Texte du document =>
══════════════════════════════

31e Rapport d’activités du PFPDT – Un survol (Partie 2 : Transparence)
31e Rapport d’activités 2023/2024
Mis en ligne le 26 juin 2024, le rapport présente l’activité du PFPDT en matière de protection des données et de transparence sur la période allant du 1er avril 2023 au 30 mars 2024. Cette contribution se penche sur la partie transparence de ce rapport, la partie consécutive à la protection des données ayant été analysée dans une contribution séparée (cf. www.swissprivacy.law/314). Cette période a été marquée par une utilisation accrue de la LTrans, en particulier dans les domaines de la santé et de la banque.
Augmentation importante des demandes d’accès aux documents
Sur la période couverte par ce rapport, le PFPDT relève une augmentation considérable des demandes d’accès, particulièrement en 2023. Les sujets liés aux COVID-19 ainsi que sur des sujets d’actualité nationale tels que la reprise de Credit Suisse par UBS ont mené à plusieurs demandes d’accès.
Les demandes sont montées à un total de 1’738, soit une hausse de 47 % par rapport à l’année précédente. Cette hausse s’est concentrée sur certains offices fédéraux particulièrement sollicités, notamment l’Office fédéral du sport (OFSPO), l’Office fédéral de l’environnement (OFEV), le Secrétariat général du Département fédéral des finances (SG-DFF) et le Secrétariat général du Département fédéral de la défense, de la protection de la population et de sports DDPS, qui ont respectivement reçu 277, 98, 87 et 83 demandes, soit 31 % des demandes totales.

══════════════════════════════

Données sources =>
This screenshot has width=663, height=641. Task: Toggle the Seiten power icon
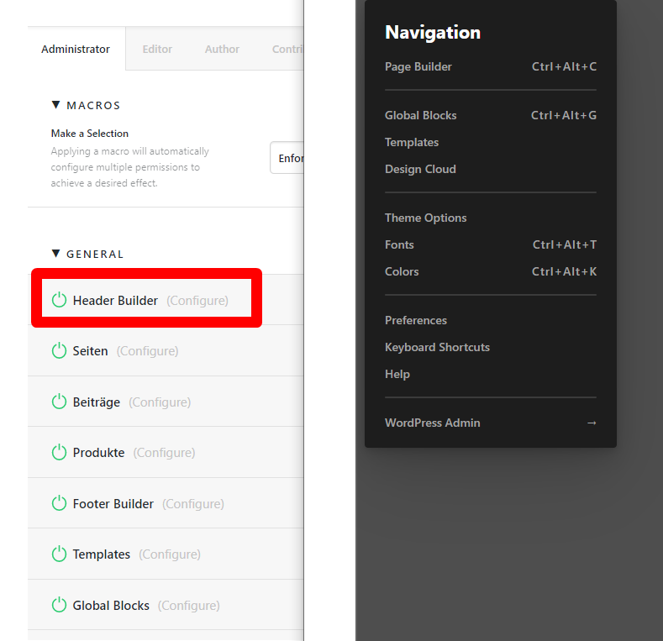tap(59, 351)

══════════════════════════════

Exercice =>
Reprenez tout le passage du texte sur le rapport d'activités du PFPDT, depuis « Les demandes sont » jusqu'à « des demandes totales. », en substituant « progression » à « hausse ». Les lignes ci-dessus forment un matériau distinct, indépendant du texte.

Réponse attendue =>
Les demandes sont montées à un total de 1’738, soit une progression de 47 % par rapport à l’année précédente. Cette progression s’est concentrée sur certains offices fédéraux particulièrement sollicités, notamment l’Office fédéral du sport (OFSPO), l’Office fédéral de l’environnement (OFEV), le Secrétariat général du Département fédéral des finances (SG-DFF) et le Secrétariat général du Département fédéral de la défense, de la protection de la population et de sports DDPS, qui ont respectivement reçu 277, 98, 87 et 83 demandes, soit 31 % des demandes totales.